Some say 40KB (a bit better, but they forget about keys).
Less than 20% arrive to 80KB.
Very few suggest that it's something higher than 80KB...
Most struggle to account for the pointers that inevitably should be there if values are not allocated in contiguous memory. Most forget about the hashmap itself.
Fwiw, here's some primitive comparison of memory taken by Python's dict, list and numpy's array:
The trap with asking these kind of questions is that you have spent a long time thinking of your optimum solution and the arguments for and against it.
You now have an expectation that it should be obvious and easy.
This solution is/should be obvious and easy to anyone who knows algorithms and data structures.
I didn't invent op's question, but an answer that it should be a list is obvious right after reading the question. The question is very similar to the most basic exercises from the very first lessons of any basic algorithmics course.
If I was programming in python, I'd still probably use a hashmap because it's the quickest to implement. But once it shows to be a bottleneck in terms of speed or memory use, I'd switch to lists.
I was thinking some simple structure to deal with repeated values when I saw the 10k / a million are different than, but I feel the person you are replying too is making a universal point that so many interviewers are convinced their problem is obvious and any decent dev should do it "their way". The data struct also should come with some use case about it, what else is it doing than 'storing' and enumerating results.
Two lists one with keys and with values. The key list can be delta encoded and then compressed with the assumption that most of the deltas are small (even with adversarial keys this property must hold, as if there are too many big deltas then it would overflow the key type but we know all the keys are valid).

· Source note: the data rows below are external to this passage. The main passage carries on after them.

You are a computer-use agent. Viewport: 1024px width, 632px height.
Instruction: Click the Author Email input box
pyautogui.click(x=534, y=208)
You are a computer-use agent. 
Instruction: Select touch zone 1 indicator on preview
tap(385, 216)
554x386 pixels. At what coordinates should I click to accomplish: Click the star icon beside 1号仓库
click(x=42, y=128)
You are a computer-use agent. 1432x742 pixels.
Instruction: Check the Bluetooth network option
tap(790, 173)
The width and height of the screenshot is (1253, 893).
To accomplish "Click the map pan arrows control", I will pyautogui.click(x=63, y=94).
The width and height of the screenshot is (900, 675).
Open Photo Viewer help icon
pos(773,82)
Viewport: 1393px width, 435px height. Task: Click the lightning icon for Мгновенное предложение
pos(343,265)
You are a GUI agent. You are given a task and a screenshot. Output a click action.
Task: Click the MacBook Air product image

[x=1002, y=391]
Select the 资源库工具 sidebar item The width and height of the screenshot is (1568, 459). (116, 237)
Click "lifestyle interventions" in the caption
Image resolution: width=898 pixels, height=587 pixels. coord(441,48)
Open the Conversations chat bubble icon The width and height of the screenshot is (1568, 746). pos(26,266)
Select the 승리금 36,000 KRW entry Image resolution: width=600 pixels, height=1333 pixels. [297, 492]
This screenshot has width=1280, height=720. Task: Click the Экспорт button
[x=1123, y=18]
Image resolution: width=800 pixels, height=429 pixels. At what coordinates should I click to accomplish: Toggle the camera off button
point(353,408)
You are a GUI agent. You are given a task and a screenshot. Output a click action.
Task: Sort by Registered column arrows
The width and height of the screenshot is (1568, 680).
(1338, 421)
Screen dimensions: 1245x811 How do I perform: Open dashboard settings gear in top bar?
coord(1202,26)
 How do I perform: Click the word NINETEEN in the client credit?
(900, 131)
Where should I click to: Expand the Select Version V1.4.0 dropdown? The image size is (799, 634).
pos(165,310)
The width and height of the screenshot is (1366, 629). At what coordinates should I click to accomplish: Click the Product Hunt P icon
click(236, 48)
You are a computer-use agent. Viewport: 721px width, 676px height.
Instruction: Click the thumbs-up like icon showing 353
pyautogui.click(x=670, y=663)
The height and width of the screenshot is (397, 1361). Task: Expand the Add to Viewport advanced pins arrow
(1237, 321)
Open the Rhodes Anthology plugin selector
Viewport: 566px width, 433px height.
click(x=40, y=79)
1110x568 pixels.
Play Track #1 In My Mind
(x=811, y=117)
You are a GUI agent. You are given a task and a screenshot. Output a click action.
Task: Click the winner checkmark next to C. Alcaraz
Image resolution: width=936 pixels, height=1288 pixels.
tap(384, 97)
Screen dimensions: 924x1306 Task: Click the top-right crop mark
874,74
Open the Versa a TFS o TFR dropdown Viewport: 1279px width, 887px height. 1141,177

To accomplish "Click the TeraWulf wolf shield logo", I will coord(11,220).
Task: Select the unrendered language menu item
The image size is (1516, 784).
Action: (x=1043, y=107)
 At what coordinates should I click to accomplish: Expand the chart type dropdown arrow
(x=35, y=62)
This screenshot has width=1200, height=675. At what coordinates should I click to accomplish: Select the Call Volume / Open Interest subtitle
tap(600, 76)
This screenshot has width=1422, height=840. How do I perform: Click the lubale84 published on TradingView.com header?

> come up with the most efficient data structure to store highly sparse data (say vector), that will need to be access only sequentially.
There's something even more efficient -- a sparse array. I worked in the sparse linear algebra space, and you can gain a lot from sparsity. Add this to your fiddle:
EDIT: looks like I was wrong -- I made a mistake in the code. The sparse structure is actually larger.
Also in my earlier result of 280 bytes, the get_obj_size might be reading the metadata part of the data structure. 10k int32 objects (4 bytes) each will not compress to 280 bytes.
But my point in general holds -- sparse structures are usually more efficient to work with than dense structures, especially when you have really large matrices.
Sorry, you have a sorted list of 10,000 Int32, so each of them needs around 32 bits, for a total of 40 KB. I can see how you can store them in 80 KB. I could also see how you would only store the distance to the next one (say 32-log_2(10,0000) = 20 bits on average), for a total of 200,000 bits or 25 KB, if you manage to package it very efficiently.
But how do you store that info in 264 bytes? Something is off there.
To validate your point, I think you need to modify my test and create a 1M elements array with 99% of zeros - then your sparse class will be way more efficient, also hiding the complexity of creating a compact sparse representation at the native level.
Anecdotally, in my recent year of interviewing new candidates, I keep asking this simple question: come up with the most efficient data structure to store highly sparse data (say vector), that will need to be access only sequentially. E.g., we have a 1M int32 values vector, and only 10K values are non-zero.
90% of the candidates suggest using the hash table (especially if they prefer to use Python for the interview).
I then ask them to estimate (roughly) the size of the memory, required to store those 10K values.
Some say they need 10KB (they struggle to convert int32 to the count of bytes as well ;( ). Some say 40KB (a bit better, but they forget about keys). Less than 20% arrive to 80KB. Very few suggest that it's something higher than 80KB...
Most struggle to account for the pointers that inevitably should be there if values are not allocated in contiguous memory. Most forget about the hashmap itself.
Fwiw, here's some primitive comparison of memory taken by Python's dict, list and numpy's array:
10000 values dict size: 500568
10000 values list size: 426516
10000 values array size: 80056
500KB/80KB - > 6x times overhead...